The forest was shroud in mist. Tiny droplets hung in fine lines on the spiders’ webs. The earth, which was dark and dank, reeked of mould and decay. All sound was muffled. The ring of a distant bell hovered in the air. An angry dog barked once only to be silenced with a yelp. Stone workers laboured to break stones in the nearby quarry. Drips fell from the branches onto fallen leaves.
“Evil little buggers,” she cursed, spitting as she swiped at the toadstool with a stick, signing a cross with her free hand. You never knew what manner of filthy blighters hid there. It was the bright red that made them worse. Everyone knew red was the colour of the devil. The whole forest was bleeding with it. Green had seeped from the world and leaves hung yellow and orange and red, limp in the damp air. Not a breath of wind stirred. Death was on the prowl. It was All Hallows.
She took aim with her stick and sent two more toadstools flying. They sprung up in circles, just like hags in a coven, messengers of the dark one. She screeched and slashed left and right, laying into the red toadstools, some as high as her knees.
“I wouldn’t be doing that, if I were you,” a hushed voice said.

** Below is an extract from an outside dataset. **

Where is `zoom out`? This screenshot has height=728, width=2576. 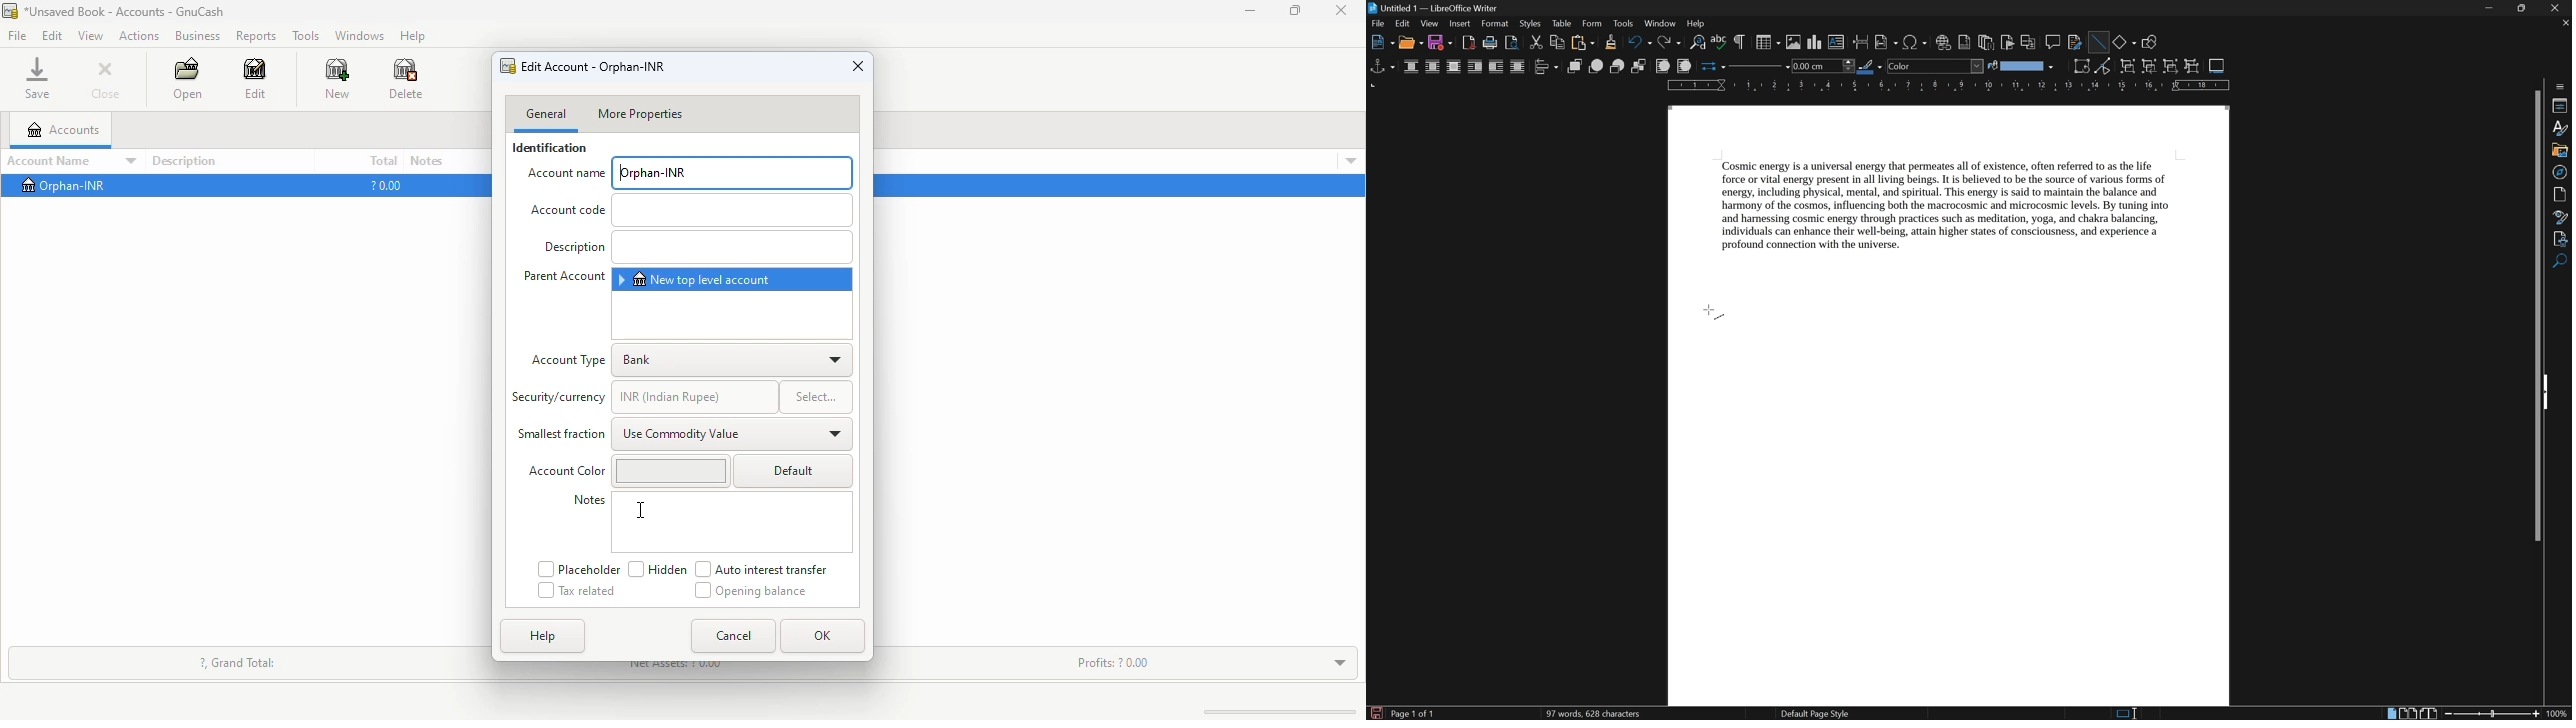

She spun round, her stick at the ready. She didn’t immediately spot the little man, his russet jacket and breeches and light brown boots blending with the forest. He was leaning in the shadows against a tree, his hands in his pockets.
She looked at his face. A shock of red hair stood awry on his head. His lips were thick and sensuous, his skin was ruddy red, his dark brown eyes, wild and full of fire, eyes that bent you to their will. “No!” she screamed and turned and fled. Not towards the path. But away between the beeches. Staggering over fallen branches, swerving around moss-covered stumps. Away. Away from those eyes.
A branch snagged her face leaving a deep gash across her cheek. Her shawl caught on a bush. She ran on letting it hang. On, on she raced, dodging the trunks that sought to catch her, those terrible eyes following.
Abruptly the trees came to an end and mist swirled around. The quarry! She screamed, but it was too late. The ground had fallen away. Others screamed as her body hit the ground with a muffled thud and her blood seeped red over the rock littered floor.